Lunedi' sera ad Arlington, Texas, la Spagna ha battuto 1-0 il Portogallo negli ottavi di finale dei Mondiali 2026, volando ai quarti. Partita equilibrata, non esattamente spettacolo puro, decisa nel recupero da Mikel Merino — centrocampista subentrato — su assist di Ferran Torres, pure lui appena entrato. In pratica l'ha decisa la panchina di De la Fuente, che a volte e' il modo piu' elegante per dire "avevo ragione io".

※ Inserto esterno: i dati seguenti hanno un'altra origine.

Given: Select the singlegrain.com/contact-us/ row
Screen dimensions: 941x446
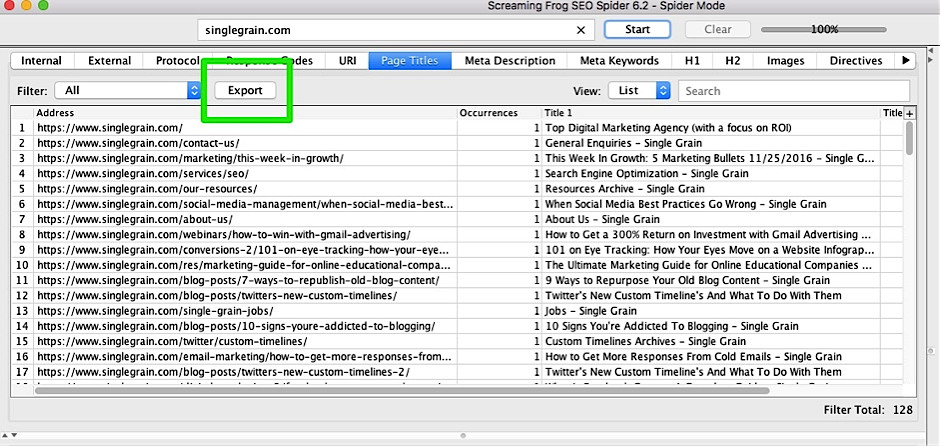Looking at the screenshot, I should pos(138,143).
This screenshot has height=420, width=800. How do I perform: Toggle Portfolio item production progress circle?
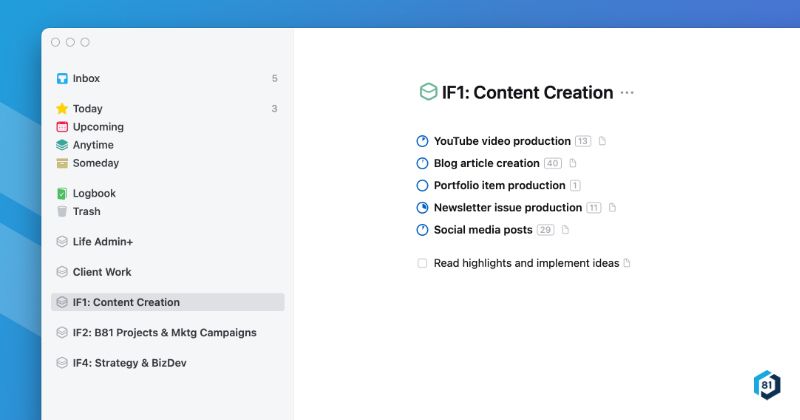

Vent'anni, sei Mondiali, zero coppe del mondo
Il punto non e' solo il risultato. Il punto e' che questa e' stata, con ogni probabilita', l'ultima partita di Cristiano Ronaldo ai Mondiali. Vent'anni dopo la prima, sei edizioni, un record di 27 presenze nella storia del torneo. Ai prossimi, quelli del 2030, avra' 45 anni e ha gia' fatto sapere che non ci sara'. Fine della storia. E per uno che ha vinto praticamente tutto — Champions, Europeo, Palloni d'Oro a pacchi — resta l'unico buco mai riempito: la Coppa del Mondo non l'ha mai alzata.
In questa edizione CR7 aveva pure segnato tre gol — due all'Uzbekistan, uno alla Croazia — ma senza mai brillare davvero, riaccendendo il solito dibattito eterno: peso morto per il Portogallo o ultima riserva d'oro? Contro la Spagna la risposta e' arrivata dal campo, e non era quella che sperava. A fine partita, la scena piu' simbolica: lui, 41 anni, che si complimenta con Lamine Yamal, 18. Uno che ai Mondiali del 2006 di Ronaldo non era ancora nato.
"Ho dato tutto, la coscienza e' tranquilla"
Nel post-partita, niente drammi hollywoodiani: "Ho la coscienza tranquilla. Potevamo fare meglio, ma siamo stati eliminati da una squadra molto buona", ha detto Ronaldo, aggiungendo che in fondo "l'Europeo vale come un Mondiale" — che e' il modo educato per dirsi che qualcosa, in bacheca, c'e'. Sul banco degli imputati, invece, ci finisce l'allenatore Roberto Martinez, criticatissimo per aver sprecato una rosa piena di talento, soprattutto a centrocampo.
Dall'altra parte c'e' una Spagna che non fara' notizia per la spettacolarita', ma che i numeri li ha tutti: cinque partite e nemmeno un gol subito, primo posto nel possesso e nella noia altrui, e per la prima volta dal 2010 di nuovo ai quarti — quell'anno, poi, il Mondiale lo vinse. Ora nel tabellone c'e' il Belgio, che intanto ha travolto gli Stati Uniti 4-1. La finale e' fissata per il 19 luglio a New York.
Morale della favola: si puo' essere il giocatore piu' forte di una generazione, il piu' vincente, il piu' cliccato del pianeta, e comunque uscire da un Mondiale nel silenzio di uno spogliatoio, per colpa di un gol di Merino allo scadere. Il calcio, come la vita, non legge i curriculum. Legge il cronometro.